• **Selected extract**:
####################
I will state from the outset, I don’t like this company, but not for reasons that will dissuade most people from taking a look at the stock.
It’s funny because I get a lot of flack for writing posts about baby ASX biopharma companies that I actually do sort of like. I do sort of like Circadian (most people hate it). I do sort of like Imugene and Viralytics (most people haven’t ascertained this from my writing, believe it or not, and my hate-mail pile is surprisingly high). I even think the science of Neuren is ok, even if I still scratch my head at the strategy.
For the avoidance of doubt, I still think Novogen is one of the stupidest, most incompetent pharmaceutical companies on the planet.
But I don’t dislike Clinuvel (ASX : CUV) for the science. The science is pretty clear, and totally reasonable. Over 20 years of research into α-MSH (a.k.a. Scenesse) and synthetic melanotropins means that this is clearly technology that works and the basic idea and clinical value of repigmenting skin is well demonstrated. None of Clinuvel’s clinical trials have been particularly mind-blowing but when you tackle an ultra-orphan disease (in the case of Erythropoietic Protoporphyria, or EPP, about a 1/150,000 prevalence) you sometimes get cut some slack because patient populations are small and there aren’t a lot of options. With such a clearly defined orphan indication, it also means that any company willing to tackle the space and offer a therapeutic solution that moves the needle on patient outcomes, can do very well.
EPP is a medically serious disease, but vitiligo is not. I don’t want to be insensitive to the psychological impact of skin de-pigmentation, but the physical “harm” factor is low – in fact, patches of vitiligo actually have a far lower risk of skin cancers like melanoma, because melanocytes are not present. Although I can fully appreciate that this would not be a pleasant condition to experience first-hand, it’s a very far cry from EPP in terms of drug development and regulatory strategy, and because Clinuvel’s core IP is very long in the tooth, success in a non-orphan disease area like vitiligo isn’t going to do much for the company’s fortunes.
Because notwithstanding (possibly valid) claims of “garbage” and “unsafe” melanotan I and melanotan II peptides available online, the plain fact is that if someone wants to make and sell a “Scenesse” look-alike, it’s an incredibly easy small peptide to make. Also, the original University of Arizona patents (US 4866038, 4918055, 5049547) have long since expired. Although I suppose it is reasonable to take the position that self-administration of functionally-active peptides like this without any sort of medical basis carries some risk, if another company really wants to make an equivalent product and provide proper prescribing guidelines, it’s certainly far from impossible. In fact, to some extent, it’s already happening, and there isn’t much the company can do about it.
So that’s the reality of Clinuvel – great orphan story and therefore a defensible commercial strategy (at least for a while). Kind of a mediocre story in terms of market expansion opportunity. But to be fair, in the last year, the company has done a great deal to improve its scientific articulation and general marketing presence. It used to have one of the most confusing and frankly weird web sites I have ever seen for a small pharmaceutical company. It’s done a great deal to improve communication and I even found a lot of the company’s marketing content informative and well-referenced, which is great to see. Though I should note that I am still of the opinion that the use of a frilled-neck lizard as a company logo is kind of bizarre, despite an apparently rational explanation.
At this juncture, you must be thinking to yourself, “well, Long Tail, so why don’t you like this company?” I mean, pretty much everything I have said so far tends to point toward the positive end of the skepticism spectrum, right?
####################
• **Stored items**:
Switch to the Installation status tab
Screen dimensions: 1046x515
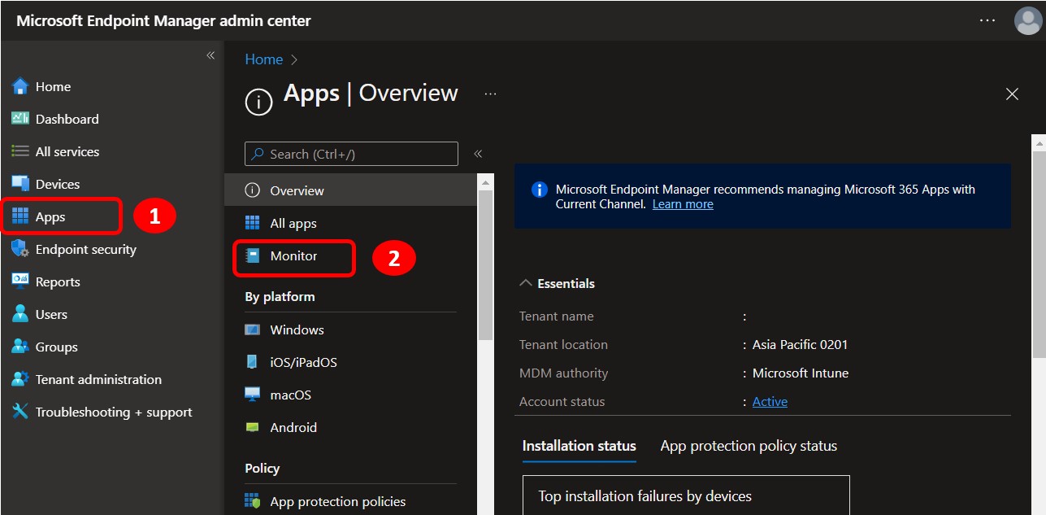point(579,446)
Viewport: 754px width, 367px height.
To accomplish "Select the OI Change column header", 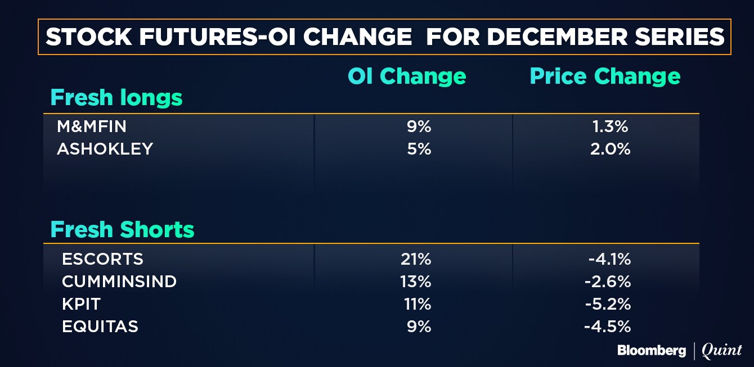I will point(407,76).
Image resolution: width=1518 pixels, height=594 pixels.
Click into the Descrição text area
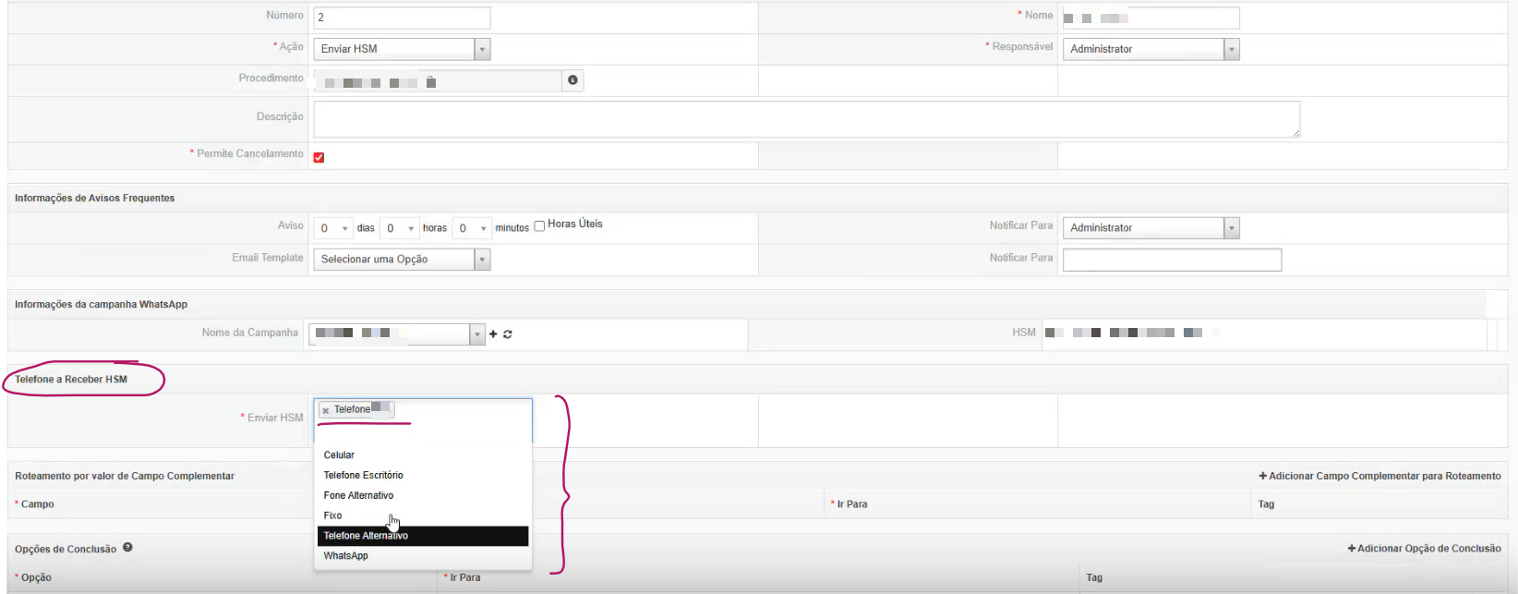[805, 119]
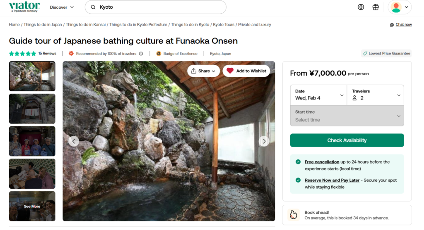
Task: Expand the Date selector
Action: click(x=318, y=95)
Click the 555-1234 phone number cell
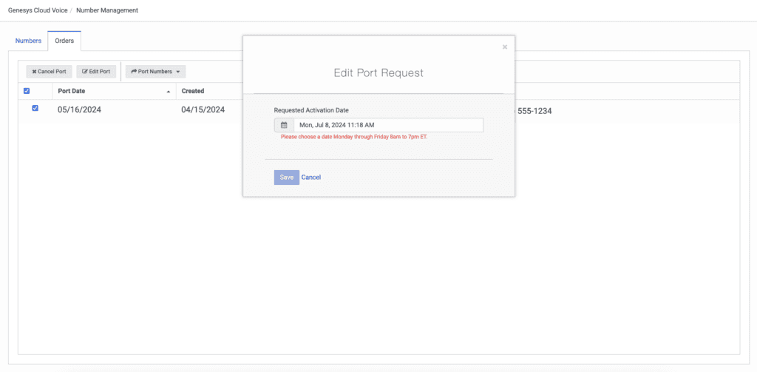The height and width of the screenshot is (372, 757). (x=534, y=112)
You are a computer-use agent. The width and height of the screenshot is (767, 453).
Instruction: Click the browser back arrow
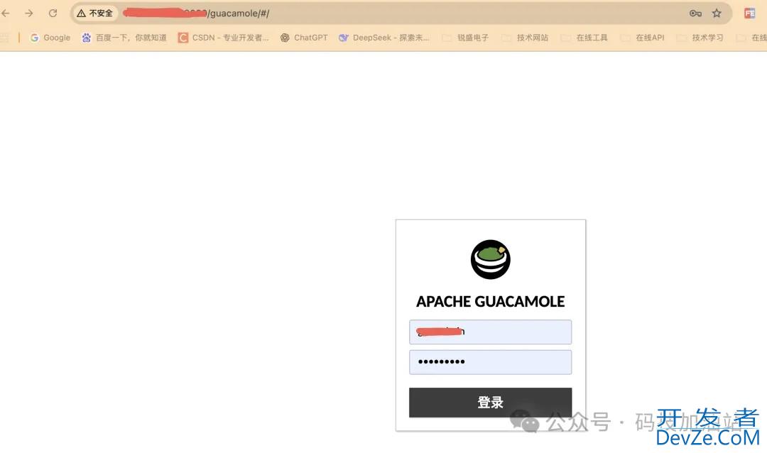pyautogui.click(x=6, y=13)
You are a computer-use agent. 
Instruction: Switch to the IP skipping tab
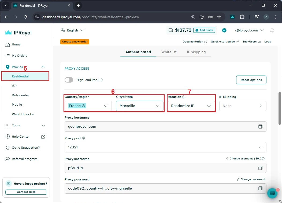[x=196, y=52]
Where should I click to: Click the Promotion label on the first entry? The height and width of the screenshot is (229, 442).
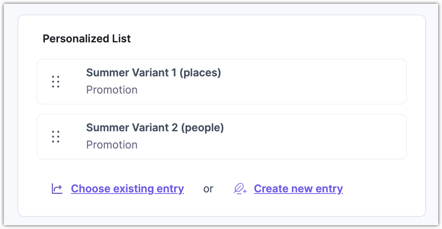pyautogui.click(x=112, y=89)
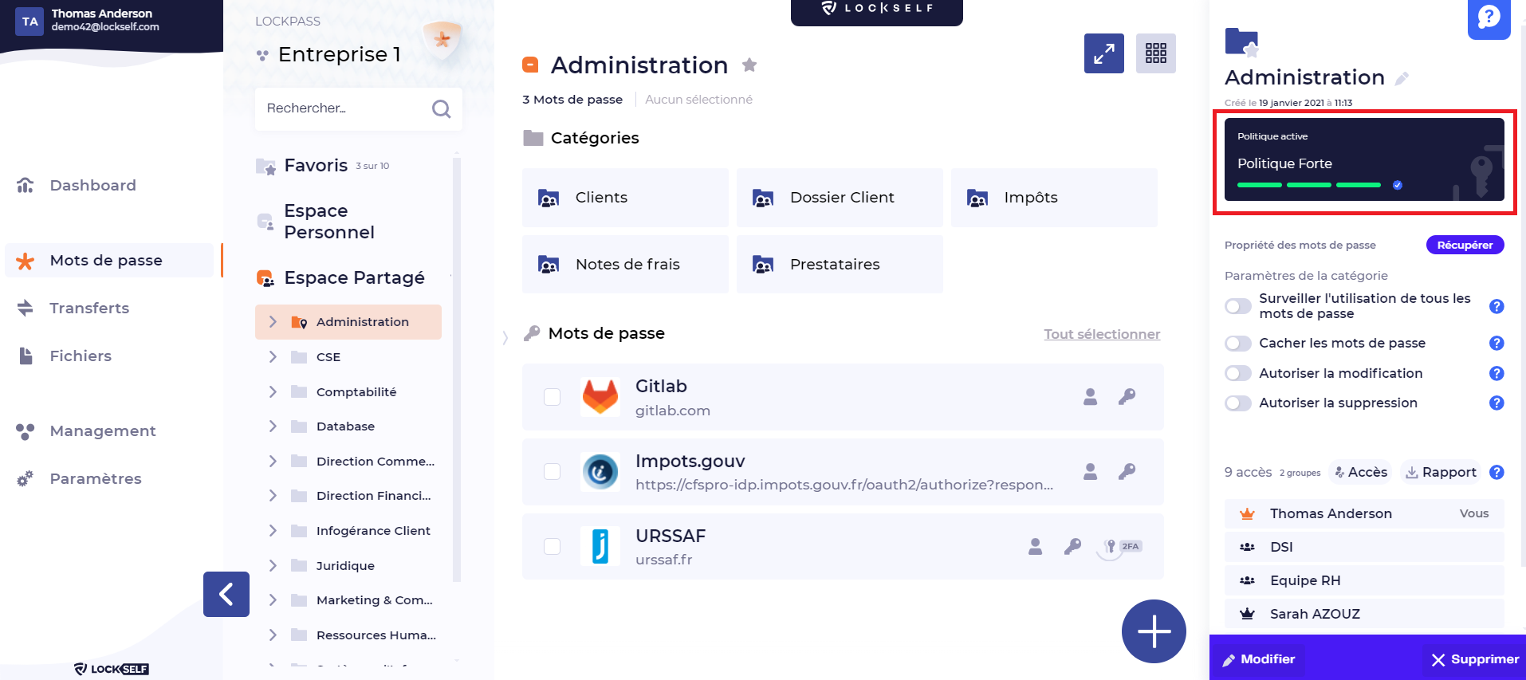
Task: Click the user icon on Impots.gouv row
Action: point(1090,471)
####################
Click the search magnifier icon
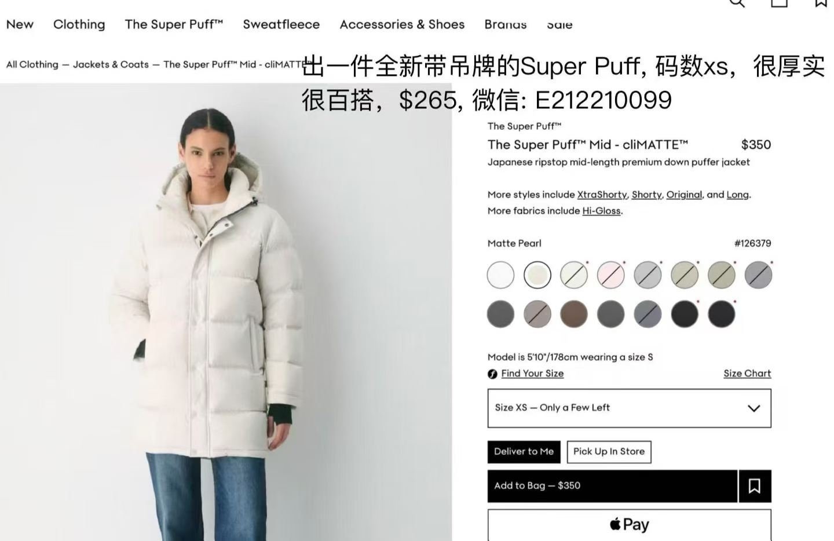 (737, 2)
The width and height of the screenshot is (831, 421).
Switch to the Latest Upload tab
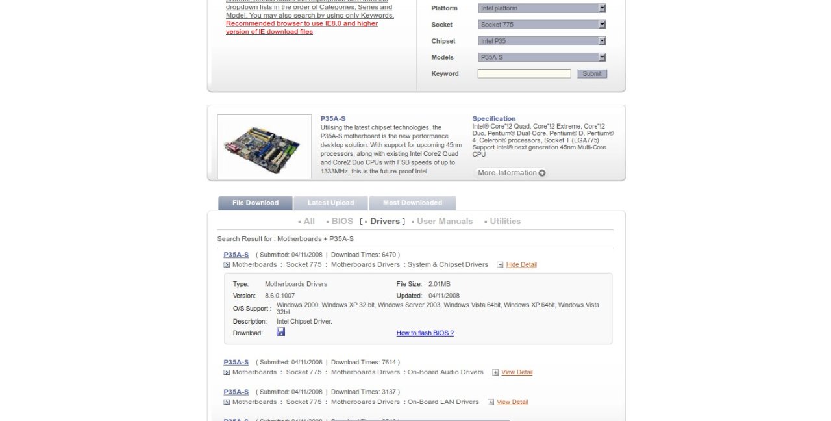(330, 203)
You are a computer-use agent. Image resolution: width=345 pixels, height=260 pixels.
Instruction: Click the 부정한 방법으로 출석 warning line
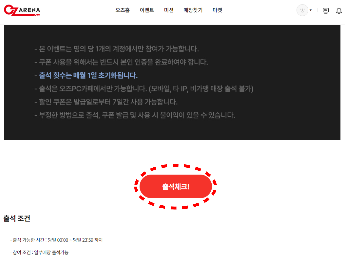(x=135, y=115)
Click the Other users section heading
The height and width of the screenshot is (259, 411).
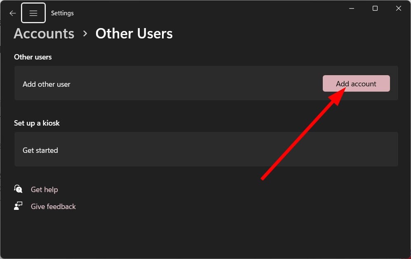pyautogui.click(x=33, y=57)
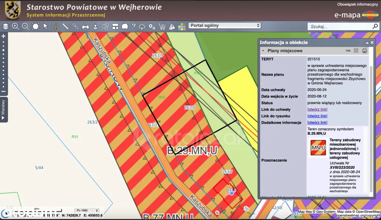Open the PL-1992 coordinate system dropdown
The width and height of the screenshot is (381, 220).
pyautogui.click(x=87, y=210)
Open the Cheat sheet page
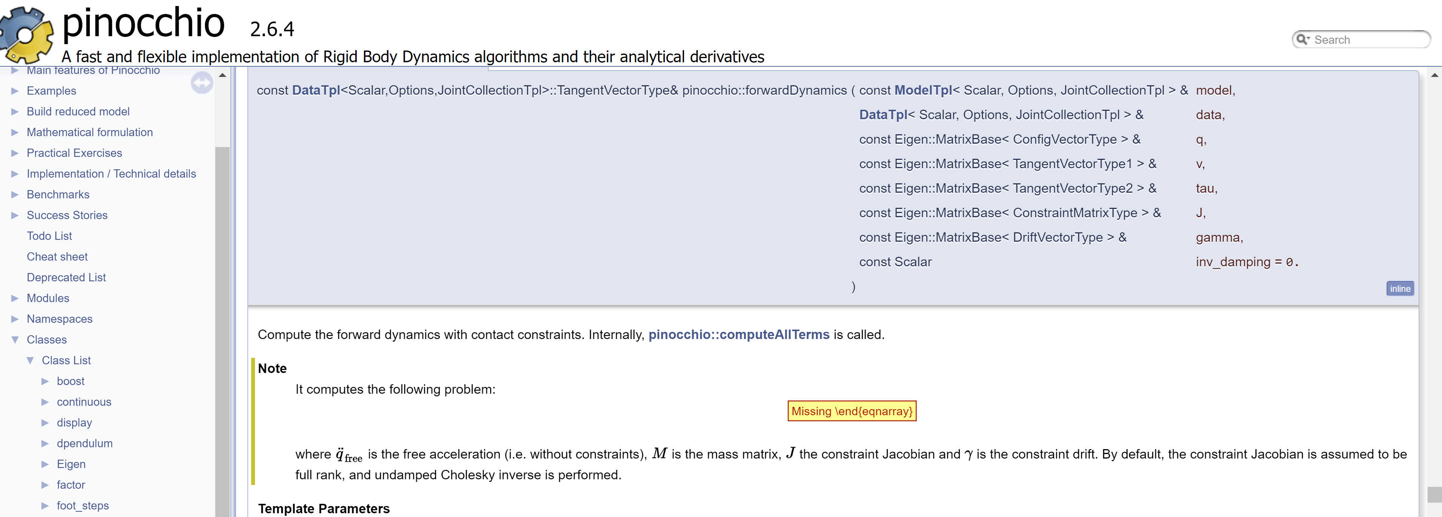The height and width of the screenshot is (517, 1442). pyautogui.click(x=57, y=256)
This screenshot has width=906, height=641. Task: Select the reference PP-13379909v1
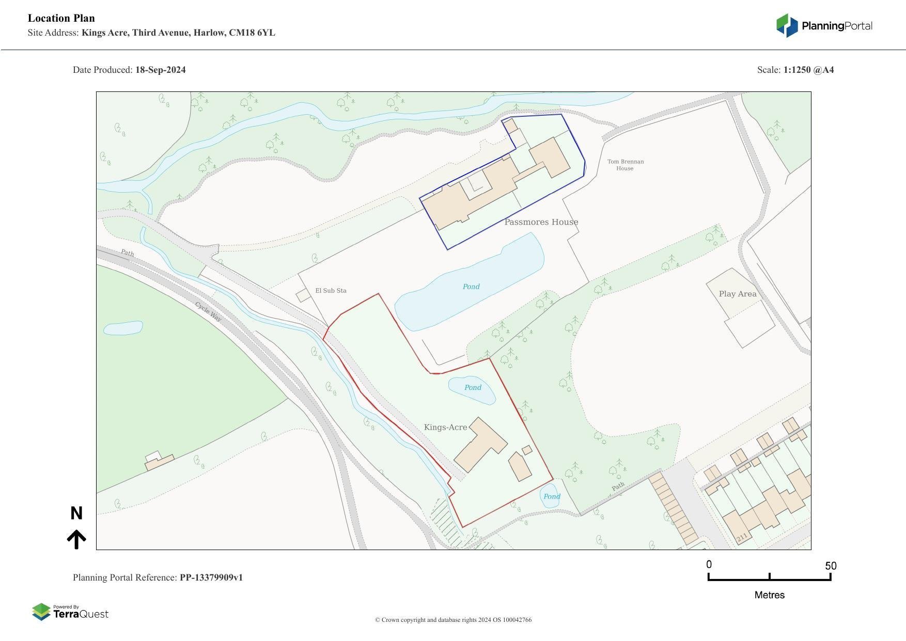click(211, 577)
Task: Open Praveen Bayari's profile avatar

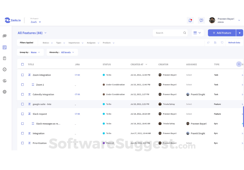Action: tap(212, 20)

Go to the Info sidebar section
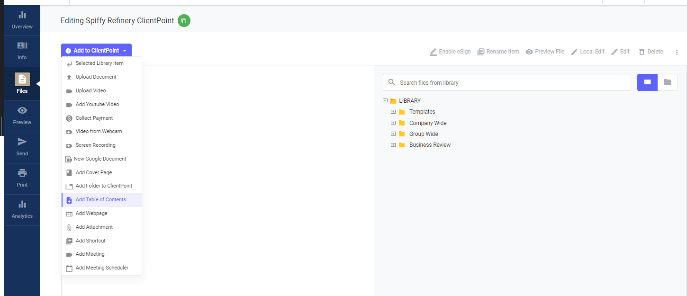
####################
• **What you will do**: Can you rewrite everything in the Clinuvel post from "EPP is a medically" down to "the company’s fortunes.", putting "psoriasis" wherever "vitiligo" appears? The stored items have no connection to the Clinuvel post.

• **Expected answer**:
EPP is a medically serious disease, but psoriasis is not. I don’t want to be insensitive to the psychological impact of skin de-pigmentation, but the physical “harm” factor is low – in fact, patches of psoriasis actually have a far lower risk of skin cancers like melanoma, because melanocytes are not present. Although I can fully appreciate that this would not be a pleasant condition to experience first-hand, it’s a very far cry from EPP in terms of drug development and regulatory strategy, and because Clinuvel’s core IP is very long in the tooth, success in a non-orphan disease area like psoriasis isn’t going to do much for the company’s fortunes.